Real World Deep Learning: Neural Networks for Smart Crops

The advances in image classification, object detection, and semantic segmentation using deep Convolutional Neural Networks, which spawned the availability of open source tools such as Caffe and TensorFlow (to name a couple) to easily manipulate neural network graphs... made a very strong case in favor of CNNs for our classifier.

By Andres Milioto, University of Bonn.

Header image
Autonomous ground robot spraying FLOURISH using the selective spraying tool, as seen from UAV.

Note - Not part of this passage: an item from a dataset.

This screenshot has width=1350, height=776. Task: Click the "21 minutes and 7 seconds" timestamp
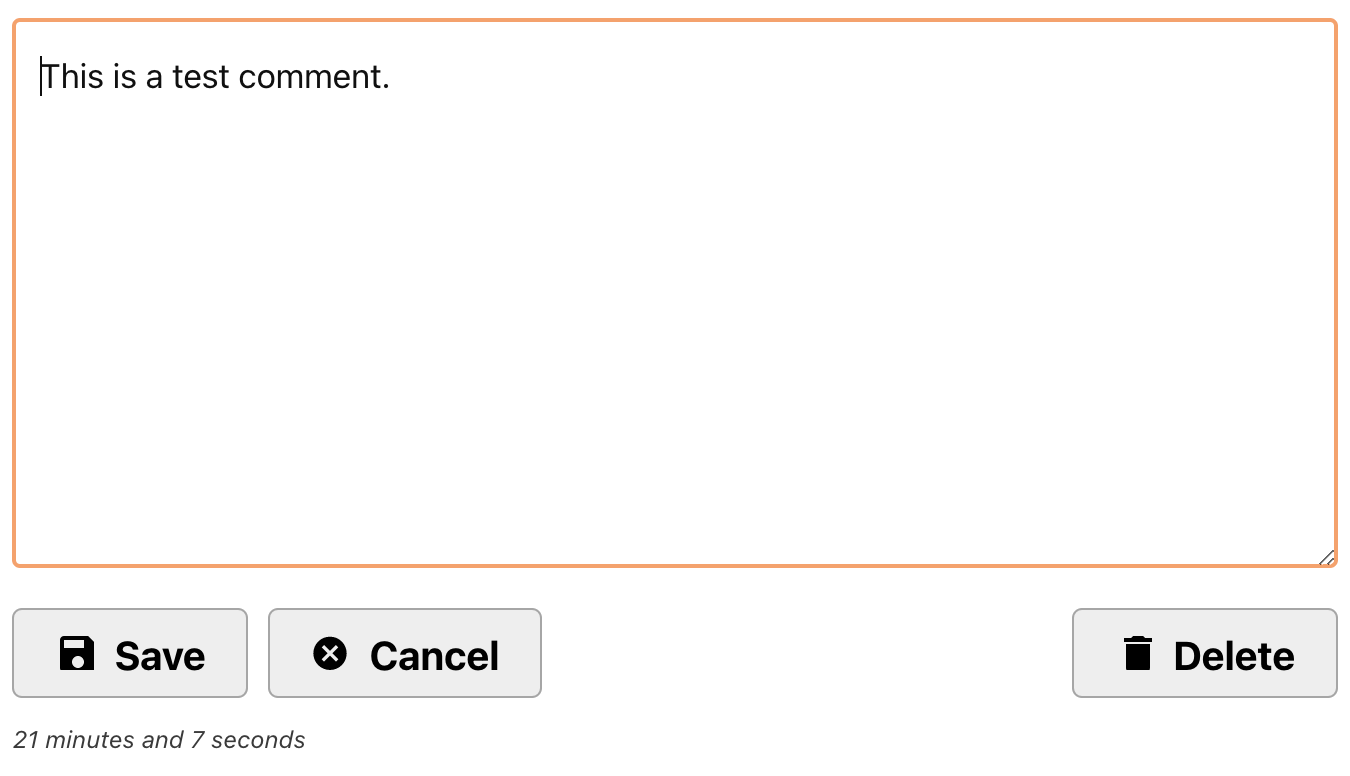[x=159, y=740]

To produce high-quality food and feed a growing world population with the given amount of arable land in a sustainable manner, we must develop new methods of sustainable farming that increase yield while minimizing chemical inputs such as fertilizers, herbicides, and pesticides. I and my colleagues are working on a robotics-centered approaches to address this grand challenge. My name is Andres Milioto, and I am a research assistant and Ph.D. student in robotics at the Photogrammetry and Robotics Lab ( at the University of Bonn, Germany. Together with Philipp Lottes, Nived Chebrolu, and our supervisor Prof. Dr. Cyrill Stachniss we are developing an adaptable ground and aerial robots for smart farming in the context of the EC-funded project “Flourish” (, where we collaborate with several other Universities and industry partners across Europe.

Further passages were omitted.